Yeah, my quip was definitely tongue-in-cheek, for one thing since it's such a pain to "break in" a replacement. Also because I've personally found Dish's support to be very willing to help and replace equipement and I wouldn't seriously encourage abusing the system.

I know it's unscientific, but an EE friend of mine once told me that if an IC is too hot to touch, then it's already been damaged. I would interpret that to mean that if the case is at all "hot" to the touch, it's probably already past it's safe temp.

I just hung a thermometer inside my cabinet and it's a modest 85 deg F. I'll see what it says when I hear the fan "rev up" tonight. (Or when I imagine I hear it... )


----------



## Jacob S (Apr 14, 2002)

When I did the card swap on my 721 I noticed on the front of the card directly from the other side where the chip is at that there is a black square almost burnt looking.
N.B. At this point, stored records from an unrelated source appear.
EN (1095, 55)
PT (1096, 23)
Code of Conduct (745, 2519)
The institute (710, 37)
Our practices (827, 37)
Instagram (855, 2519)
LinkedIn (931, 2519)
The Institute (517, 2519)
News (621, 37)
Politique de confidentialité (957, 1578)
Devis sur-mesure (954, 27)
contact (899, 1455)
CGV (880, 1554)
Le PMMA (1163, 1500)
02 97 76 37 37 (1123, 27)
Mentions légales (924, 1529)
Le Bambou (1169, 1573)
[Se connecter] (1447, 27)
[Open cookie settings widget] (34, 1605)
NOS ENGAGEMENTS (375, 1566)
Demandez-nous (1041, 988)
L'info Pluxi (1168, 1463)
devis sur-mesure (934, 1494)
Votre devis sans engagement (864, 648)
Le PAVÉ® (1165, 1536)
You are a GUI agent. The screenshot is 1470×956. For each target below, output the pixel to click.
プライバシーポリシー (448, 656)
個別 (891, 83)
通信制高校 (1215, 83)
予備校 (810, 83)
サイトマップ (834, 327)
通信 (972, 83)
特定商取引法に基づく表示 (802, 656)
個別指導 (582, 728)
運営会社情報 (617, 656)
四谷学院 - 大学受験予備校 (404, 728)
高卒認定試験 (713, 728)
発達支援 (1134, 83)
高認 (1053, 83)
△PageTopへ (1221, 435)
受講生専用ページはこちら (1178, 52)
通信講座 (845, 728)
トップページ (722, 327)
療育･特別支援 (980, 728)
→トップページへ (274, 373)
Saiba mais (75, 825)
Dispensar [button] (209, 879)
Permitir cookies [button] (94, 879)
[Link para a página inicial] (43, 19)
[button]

When I used to do receiver reboots by pulling the card and pushing it back in I would notice that some of the cards look a little yellow around the chip as if it was getting a bit hot or something but havent experienced a failure with them.


----------



## David_Levin (Apr 22, 2002)

Scott Kassan,

You need to tell us more about your entertainment center. Is it enclosed (closed in back and glass doors in front)?

How about other components? Is there an amplifier in the rack roasting it?

Basically, the 921 should have cool air around it? Your asking for trouble if all it can do is circulate it's own heat.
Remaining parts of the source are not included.